**EXERCISE PROMPT:** Starting with the line containing "Where should I" and going on through the end of the records, write those lines out again, requests included, but raise every coordinate in the answers by 39. Leave the pictures out.

**ENTRIES:**
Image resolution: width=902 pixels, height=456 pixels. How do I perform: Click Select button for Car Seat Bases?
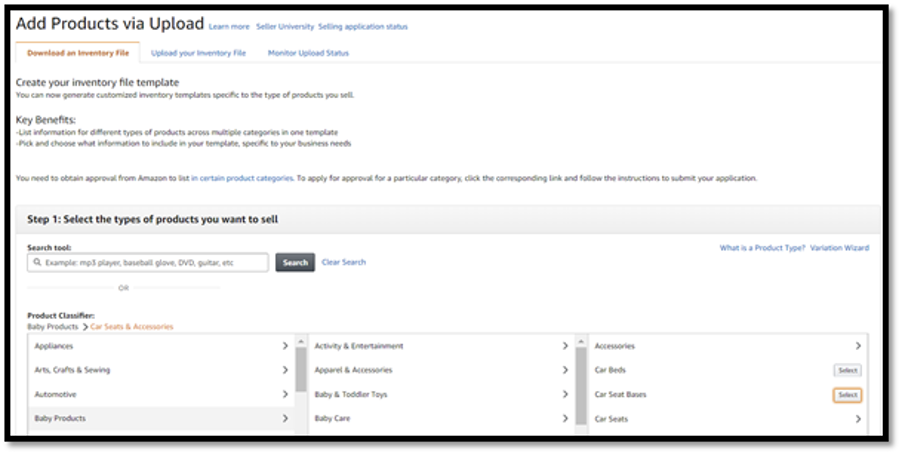tap(847, 395)
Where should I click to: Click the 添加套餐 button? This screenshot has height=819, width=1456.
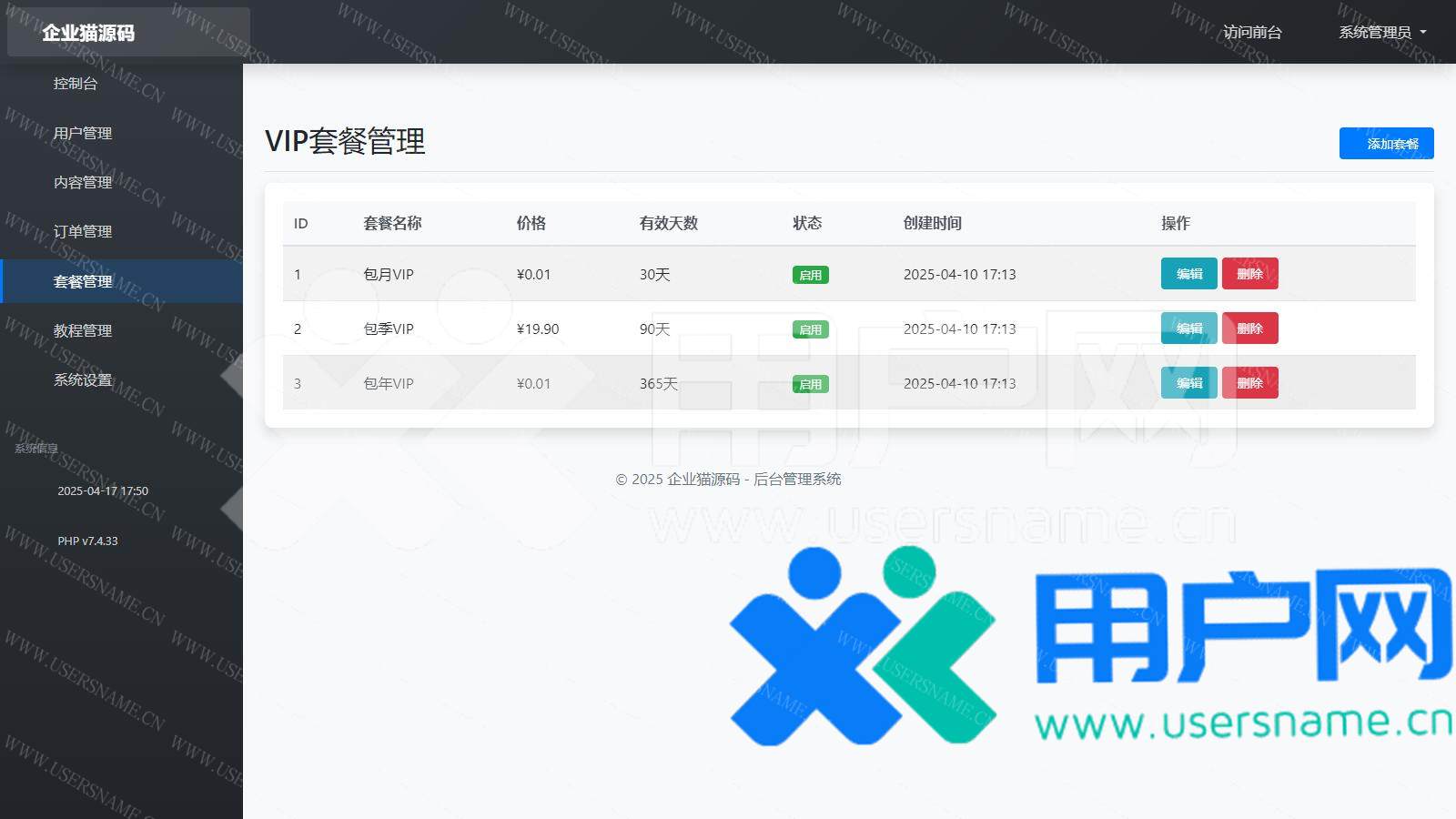tap(1386, 144)
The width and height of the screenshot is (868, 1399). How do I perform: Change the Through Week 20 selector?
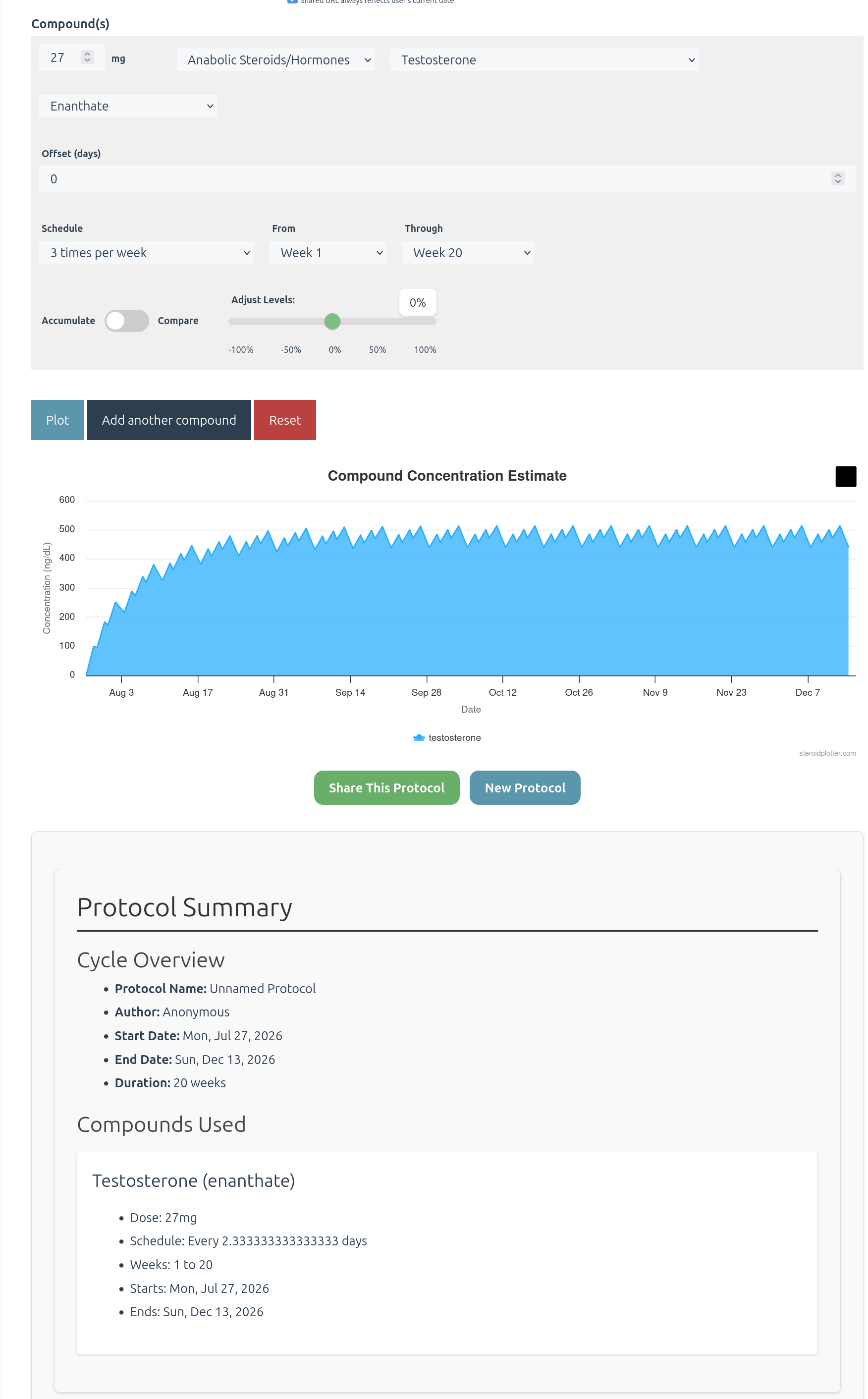tap(468, 253)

**SOLUTION TO THIS TASK:**
Where should I click to: Click the 添加套餐 button? This screenshot has height=819, width=1456.
tap(1425, 183)
The width and height of the screenshot is (868, 1399). How do I perform: Change the Through Week 20 selector?
tap(507, 292)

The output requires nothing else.